Given passage:
== Segment start ==

On Vaccines and Autism

If you are not convinced that vaccines are safe, please listen to a conversation between Dr. Ginger Campbell of the Brain Science Podcast and Dr. Paul Offit.

Dr. Offit is a pediatrician who is also Chief of Infectious Diseases and Director of Vaccine Education at the University of Pennsylvania School of Medicine. He is co-developer of the rotavirus vaccine and author of the book Autism’s False Prophets: Bad Science, Risky Medicine, and the Search for a Cure. This book should be read to obtain a complete appreciation of the vaccine-autism controversy. However, I found the podcast also highly compelling, because Dr. Offit is extremely knowledgeable and an excellent speaker.

The furor surrounding childhood vaccines began when Wakefield, a British gastroenterologist, published a Lancet article in 1998 claiming to show a link between the measles-mumps-rubella vaccine (MMR) and development of autism in children. Although the study was flawed, it established a clear question: does MMR cause autism? This question has been addressed in 12 different epidemiological studies involving millions of children who either did or did not receive the vaccine. The answer is quite clear: that vaccine never caused autism. Here are Dr. Offit’s thoughts on this:

…science is enormously self-correcting. Andrew Wakefield stands up in 1998 and says, ‘I believe MMR causes autism.’ Well, he raises a hypothesis. It’s a testable hypothesis. It’s been tested. He was wrong. And that’s what I love about science. It’s just enormously self-correcting, and I just think people don’t see it that way1

The original Wakefield paper has been retracted by 10 of the 13 authors. However, the damage has been done: immunization rates with MMR have dropped in the UK, Europe, and the US. The incidence of measles is increasing and there have been deaths of children from the disease. Deaths that could have been prevented had parents chosen to have their children immunized with MMR. The controversy over MMR has lead the public to distrust all viral and bacterial vaccines, and consequently the incidence of other preventable diseases is rising.

The notion that MMR causes autism was accompanied by safety concerns about thimerosal - a mercury-containing preservative used in some vaccines to prevent microbial contamination. The results of several large epidemiological studies found no connection between autism and thimerosal. Nevertheless, the preservative was removed from most childhood vaccines - probably an error, according to Dr. Offit, which simply made parents more suspicious. Autism rates have not dropped since the use of thimerosal was discontinued.

== Segment end ==

Recorded data:
== Segment start ==

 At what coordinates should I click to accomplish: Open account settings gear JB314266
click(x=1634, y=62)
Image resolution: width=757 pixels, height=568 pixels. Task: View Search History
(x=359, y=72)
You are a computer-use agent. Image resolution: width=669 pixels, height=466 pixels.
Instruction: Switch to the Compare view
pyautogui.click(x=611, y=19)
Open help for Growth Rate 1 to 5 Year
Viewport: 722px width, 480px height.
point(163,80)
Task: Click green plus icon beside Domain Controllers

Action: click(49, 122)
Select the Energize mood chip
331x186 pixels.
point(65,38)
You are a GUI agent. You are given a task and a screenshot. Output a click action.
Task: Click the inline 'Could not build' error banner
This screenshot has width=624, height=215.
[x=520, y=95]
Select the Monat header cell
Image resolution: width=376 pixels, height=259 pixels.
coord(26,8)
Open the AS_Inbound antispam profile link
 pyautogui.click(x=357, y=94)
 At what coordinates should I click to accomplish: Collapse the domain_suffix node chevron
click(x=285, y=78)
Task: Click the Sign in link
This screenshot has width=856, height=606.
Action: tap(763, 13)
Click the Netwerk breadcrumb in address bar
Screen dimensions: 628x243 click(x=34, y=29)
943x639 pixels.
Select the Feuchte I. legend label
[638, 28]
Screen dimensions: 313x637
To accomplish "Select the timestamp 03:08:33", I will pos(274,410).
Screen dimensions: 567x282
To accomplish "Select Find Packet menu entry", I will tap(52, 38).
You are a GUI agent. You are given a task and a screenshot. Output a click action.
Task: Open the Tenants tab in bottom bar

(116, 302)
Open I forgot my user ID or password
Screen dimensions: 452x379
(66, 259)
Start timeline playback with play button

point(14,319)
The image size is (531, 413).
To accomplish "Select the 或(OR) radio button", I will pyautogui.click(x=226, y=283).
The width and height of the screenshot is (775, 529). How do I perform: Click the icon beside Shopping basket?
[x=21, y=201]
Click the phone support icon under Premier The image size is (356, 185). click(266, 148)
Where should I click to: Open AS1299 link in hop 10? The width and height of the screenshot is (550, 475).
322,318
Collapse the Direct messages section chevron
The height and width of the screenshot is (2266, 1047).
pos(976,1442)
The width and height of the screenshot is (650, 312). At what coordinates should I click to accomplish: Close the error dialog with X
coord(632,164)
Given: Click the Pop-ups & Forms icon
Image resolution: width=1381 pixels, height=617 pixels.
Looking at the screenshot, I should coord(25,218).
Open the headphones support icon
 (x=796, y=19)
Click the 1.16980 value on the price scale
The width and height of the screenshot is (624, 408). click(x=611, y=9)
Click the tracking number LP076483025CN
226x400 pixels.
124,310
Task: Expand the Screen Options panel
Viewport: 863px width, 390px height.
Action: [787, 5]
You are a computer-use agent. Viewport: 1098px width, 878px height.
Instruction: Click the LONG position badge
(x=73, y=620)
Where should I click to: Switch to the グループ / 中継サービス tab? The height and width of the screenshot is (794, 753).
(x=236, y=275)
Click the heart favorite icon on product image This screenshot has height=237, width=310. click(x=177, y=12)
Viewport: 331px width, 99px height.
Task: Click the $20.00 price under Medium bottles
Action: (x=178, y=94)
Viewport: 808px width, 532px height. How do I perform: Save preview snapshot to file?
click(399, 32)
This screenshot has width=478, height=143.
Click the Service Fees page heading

== Segment end ==

Action item A:
In the piece on vaccines and autism, how many authors of the original Wakefield paper have retracted it?
Action item B:
Write a continuation of the piece on vaccines and autism that picks up after its final sentence.
The listing plays no part in this work.

Written answer A:
Ten of the paper's 13 authors have retracted it.

Written answer B:
Many parents still do not believe the conclusion that vaccines do not cause autism. Part of the problem is that the etiology of autism is not understood. To a parent, the temporal association of immunization with onset of autism is difficult to ignore. Dr. Offit recalls a story which addresses this issue:

…it’s hard to make a statistical argument, or an epidemiological argument, to a parent who’s seen something that’s very emotional. There’s a story that I tell, because I think it’s a powerful one. My wife is a privately practicing pediatrician in the suburbs. And she was in the office one day and there was a four-month-old sitting on her mother’s lap. And my wife was drawing a vaccine into a syringe that she was about to give this child. Well, while she was drawing the vaccine into a syringe the child had a seizure, and actually went on to have a permanent seizure disorder—epilepsy. And there had been a family history of epilepsy, so she was certainly at risk for that. If my wife had given that vaccine five minutes earlier, I think there’s no amount of statistical data in the world that would have convinced that mother that anything other than the vaccine caused the seizure, because I think those sort of emotional events are very hard to argue against.

Some have accused Dr. Offit of pandering to the pharmaceutical establishment and enriching himself by publishing Autism’s False Prophets. I don’t think these arguments contain a shred of truth. Dr. Offit is donating all the royalties from the boook to autism research. More compelling are his words from the interview:

I worked on that (rotavirus) vaccine because I thought that it could do a tremendous amount of good for children. It’s the same reason that I stand up for the science of vaccines and the science of vaccine safety. I care about children. That’s my motivation.

1Quotations by Dr. Offit are taken from a transcript of his conversation with Dr. Ginger Campbell.